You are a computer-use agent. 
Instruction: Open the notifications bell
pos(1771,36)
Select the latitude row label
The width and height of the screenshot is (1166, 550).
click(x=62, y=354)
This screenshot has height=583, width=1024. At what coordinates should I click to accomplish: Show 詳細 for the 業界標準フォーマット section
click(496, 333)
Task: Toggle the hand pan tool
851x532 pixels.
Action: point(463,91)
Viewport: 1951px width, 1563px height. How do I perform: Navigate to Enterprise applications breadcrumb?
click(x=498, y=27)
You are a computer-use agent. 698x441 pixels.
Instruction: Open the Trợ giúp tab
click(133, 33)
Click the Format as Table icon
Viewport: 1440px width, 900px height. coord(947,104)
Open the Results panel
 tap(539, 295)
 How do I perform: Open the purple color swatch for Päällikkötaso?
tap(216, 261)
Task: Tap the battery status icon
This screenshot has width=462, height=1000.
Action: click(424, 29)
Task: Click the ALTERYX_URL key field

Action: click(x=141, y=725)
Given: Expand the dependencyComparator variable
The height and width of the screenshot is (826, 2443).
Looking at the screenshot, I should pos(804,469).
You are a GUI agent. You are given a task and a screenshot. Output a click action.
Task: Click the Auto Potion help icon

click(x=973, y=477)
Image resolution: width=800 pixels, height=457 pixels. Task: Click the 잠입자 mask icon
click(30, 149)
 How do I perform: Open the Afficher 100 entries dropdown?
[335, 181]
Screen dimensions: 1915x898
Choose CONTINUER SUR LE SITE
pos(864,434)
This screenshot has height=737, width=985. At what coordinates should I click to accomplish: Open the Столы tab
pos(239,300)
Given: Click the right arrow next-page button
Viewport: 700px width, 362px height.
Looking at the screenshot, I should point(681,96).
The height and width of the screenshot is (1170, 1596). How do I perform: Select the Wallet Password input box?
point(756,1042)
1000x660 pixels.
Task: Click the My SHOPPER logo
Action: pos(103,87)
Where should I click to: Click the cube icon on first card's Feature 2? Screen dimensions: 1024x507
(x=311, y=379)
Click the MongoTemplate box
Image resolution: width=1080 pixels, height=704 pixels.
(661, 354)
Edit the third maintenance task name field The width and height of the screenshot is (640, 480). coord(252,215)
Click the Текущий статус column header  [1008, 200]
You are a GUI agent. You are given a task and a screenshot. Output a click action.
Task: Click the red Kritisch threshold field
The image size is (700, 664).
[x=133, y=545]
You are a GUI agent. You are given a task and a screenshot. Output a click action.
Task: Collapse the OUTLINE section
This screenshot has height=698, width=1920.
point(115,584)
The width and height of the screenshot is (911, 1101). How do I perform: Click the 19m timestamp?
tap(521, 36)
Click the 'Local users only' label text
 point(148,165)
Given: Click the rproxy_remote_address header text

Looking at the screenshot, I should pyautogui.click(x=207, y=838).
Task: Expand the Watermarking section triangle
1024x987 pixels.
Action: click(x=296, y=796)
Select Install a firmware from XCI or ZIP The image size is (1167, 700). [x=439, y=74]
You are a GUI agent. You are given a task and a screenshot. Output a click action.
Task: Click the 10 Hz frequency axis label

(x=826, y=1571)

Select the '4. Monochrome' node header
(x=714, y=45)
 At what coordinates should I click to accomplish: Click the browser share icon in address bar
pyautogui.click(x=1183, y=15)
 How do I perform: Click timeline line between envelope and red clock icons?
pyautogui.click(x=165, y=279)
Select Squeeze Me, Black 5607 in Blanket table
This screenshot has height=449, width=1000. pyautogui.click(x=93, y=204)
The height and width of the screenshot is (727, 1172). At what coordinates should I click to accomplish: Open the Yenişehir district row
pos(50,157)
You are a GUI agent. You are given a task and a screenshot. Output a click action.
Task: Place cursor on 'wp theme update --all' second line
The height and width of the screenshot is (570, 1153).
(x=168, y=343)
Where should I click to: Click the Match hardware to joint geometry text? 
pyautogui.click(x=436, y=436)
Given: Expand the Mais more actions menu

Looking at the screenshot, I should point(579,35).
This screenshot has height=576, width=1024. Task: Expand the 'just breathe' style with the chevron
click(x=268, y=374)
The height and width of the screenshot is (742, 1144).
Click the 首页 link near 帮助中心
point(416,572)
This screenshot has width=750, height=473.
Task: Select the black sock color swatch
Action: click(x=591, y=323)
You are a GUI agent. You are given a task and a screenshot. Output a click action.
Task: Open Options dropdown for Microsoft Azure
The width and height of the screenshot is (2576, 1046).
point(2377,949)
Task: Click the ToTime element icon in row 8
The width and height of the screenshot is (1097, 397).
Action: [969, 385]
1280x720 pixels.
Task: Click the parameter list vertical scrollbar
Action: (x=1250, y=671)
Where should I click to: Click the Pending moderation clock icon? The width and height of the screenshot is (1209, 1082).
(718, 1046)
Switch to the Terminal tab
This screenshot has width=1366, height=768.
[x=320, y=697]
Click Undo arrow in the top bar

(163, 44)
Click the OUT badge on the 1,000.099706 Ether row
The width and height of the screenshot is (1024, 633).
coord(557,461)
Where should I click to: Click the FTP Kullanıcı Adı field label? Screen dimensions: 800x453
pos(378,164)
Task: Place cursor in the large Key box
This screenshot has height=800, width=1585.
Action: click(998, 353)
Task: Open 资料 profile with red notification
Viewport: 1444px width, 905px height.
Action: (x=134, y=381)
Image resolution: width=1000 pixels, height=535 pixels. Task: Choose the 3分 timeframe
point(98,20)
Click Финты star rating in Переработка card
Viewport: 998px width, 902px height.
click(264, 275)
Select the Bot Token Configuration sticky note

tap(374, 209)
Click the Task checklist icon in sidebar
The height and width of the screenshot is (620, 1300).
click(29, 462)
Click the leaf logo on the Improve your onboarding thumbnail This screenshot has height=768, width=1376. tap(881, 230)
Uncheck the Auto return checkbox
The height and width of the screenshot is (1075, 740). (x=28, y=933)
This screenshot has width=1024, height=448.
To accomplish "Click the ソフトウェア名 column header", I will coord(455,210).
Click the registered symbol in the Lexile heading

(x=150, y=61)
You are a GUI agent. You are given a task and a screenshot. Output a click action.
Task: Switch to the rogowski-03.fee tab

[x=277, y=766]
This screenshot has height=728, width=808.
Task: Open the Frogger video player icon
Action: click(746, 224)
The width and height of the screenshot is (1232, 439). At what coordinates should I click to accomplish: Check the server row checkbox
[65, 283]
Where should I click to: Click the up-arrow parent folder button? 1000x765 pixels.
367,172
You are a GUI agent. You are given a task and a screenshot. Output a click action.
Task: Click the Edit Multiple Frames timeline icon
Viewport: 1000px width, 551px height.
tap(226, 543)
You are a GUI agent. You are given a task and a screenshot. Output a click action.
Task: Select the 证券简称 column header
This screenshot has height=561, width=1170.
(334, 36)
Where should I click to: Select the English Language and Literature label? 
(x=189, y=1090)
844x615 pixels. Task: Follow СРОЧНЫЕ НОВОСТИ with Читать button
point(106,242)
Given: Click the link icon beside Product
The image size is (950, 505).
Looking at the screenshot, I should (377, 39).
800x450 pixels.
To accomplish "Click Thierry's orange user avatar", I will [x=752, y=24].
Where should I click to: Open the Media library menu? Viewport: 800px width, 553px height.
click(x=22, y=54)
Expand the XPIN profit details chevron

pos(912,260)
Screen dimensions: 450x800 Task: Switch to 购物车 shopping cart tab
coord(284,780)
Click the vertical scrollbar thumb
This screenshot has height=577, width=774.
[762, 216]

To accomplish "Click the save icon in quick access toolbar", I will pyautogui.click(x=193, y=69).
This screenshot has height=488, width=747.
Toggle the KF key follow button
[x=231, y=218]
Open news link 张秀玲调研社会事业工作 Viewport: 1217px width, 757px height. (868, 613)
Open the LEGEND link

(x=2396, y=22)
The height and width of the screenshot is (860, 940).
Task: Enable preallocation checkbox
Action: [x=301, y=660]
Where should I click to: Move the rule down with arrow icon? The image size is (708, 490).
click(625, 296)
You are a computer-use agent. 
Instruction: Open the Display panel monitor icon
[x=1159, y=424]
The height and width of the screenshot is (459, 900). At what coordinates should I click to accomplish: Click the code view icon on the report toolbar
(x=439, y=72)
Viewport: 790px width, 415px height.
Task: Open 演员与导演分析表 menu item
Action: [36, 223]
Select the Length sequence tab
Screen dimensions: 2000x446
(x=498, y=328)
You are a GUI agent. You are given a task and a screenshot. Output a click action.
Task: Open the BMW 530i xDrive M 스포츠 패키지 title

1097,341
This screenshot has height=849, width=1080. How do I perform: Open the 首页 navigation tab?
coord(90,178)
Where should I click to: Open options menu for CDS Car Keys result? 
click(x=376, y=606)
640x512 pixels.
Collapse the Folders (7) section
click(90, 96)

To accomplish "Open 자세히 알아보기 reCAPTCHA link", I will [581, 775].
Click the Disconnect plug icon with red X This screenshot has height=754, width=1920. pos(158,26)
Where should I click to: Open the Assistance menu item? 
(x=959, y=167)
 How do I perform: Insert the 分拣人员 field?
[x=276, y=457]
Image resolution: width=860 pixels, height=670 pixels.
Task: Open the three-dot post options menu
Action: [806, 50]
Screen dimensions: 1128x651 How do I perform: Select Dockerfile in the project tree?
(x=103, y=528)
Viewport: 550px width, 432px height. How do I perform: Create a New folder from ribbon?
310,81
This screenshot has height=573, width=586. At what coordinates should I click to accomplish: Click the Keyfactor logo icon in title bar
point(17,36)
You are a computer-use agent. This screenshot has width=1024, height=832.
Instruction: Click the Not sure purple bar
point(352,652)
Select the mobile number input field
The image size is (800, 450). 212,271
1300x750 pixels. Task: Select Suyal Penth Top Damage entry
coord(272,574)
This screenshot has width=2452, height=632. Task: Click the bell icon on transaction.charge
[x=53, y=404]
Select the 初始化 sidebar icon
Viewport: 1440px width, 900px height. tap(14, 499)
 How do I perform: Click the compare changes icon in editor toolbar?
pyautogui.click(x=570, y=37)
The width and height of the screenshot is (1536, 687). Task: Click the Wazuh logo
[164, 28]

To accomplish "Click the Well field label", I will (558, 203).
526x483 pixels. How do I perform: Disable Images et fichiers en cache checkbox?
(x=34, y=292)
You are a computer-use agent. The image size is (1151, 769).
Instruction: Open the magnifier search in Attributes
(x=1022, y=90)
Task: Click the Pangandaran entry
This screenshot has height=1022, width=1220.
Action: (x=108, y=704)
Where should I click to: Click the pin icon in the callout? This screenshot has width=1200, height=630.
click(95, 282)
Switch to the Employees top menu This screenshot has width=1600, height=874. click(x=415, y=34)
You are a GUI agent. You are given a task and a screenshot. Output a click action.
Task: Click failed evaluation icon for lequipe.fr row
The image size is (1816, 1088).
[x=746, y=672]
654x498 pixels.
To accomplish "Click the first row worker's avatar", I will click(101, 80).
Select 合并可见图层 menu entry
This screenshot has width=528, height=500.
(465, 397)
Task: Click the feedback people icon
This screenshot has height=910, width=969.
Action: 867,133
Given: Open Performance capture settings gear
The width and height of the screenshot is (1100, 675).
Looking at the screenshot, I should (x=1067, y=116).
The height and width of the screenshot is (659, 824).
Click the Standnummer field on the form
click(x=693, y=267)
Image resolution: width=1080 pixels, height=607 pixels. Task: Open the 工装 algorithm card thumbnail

· · · ·

=== WHAT THE EXERCISE ASKS ===
Restate word for word the lines in the material above from the one with "Choose CONTINUER SUR LE SITE" to the one with "Given: Click the right arrow next-page button"; both of those lines count, and nothing else does.

=== EXERCISE OUTPUT ===
Choose CONTINUER SUR LE SITE
pos(864,434)
This screenshot has height=737, width=985. At what coordinates should I click to accomplish: Open the Столы tab
pos(239,300)
Given: Click the right arrow next-page button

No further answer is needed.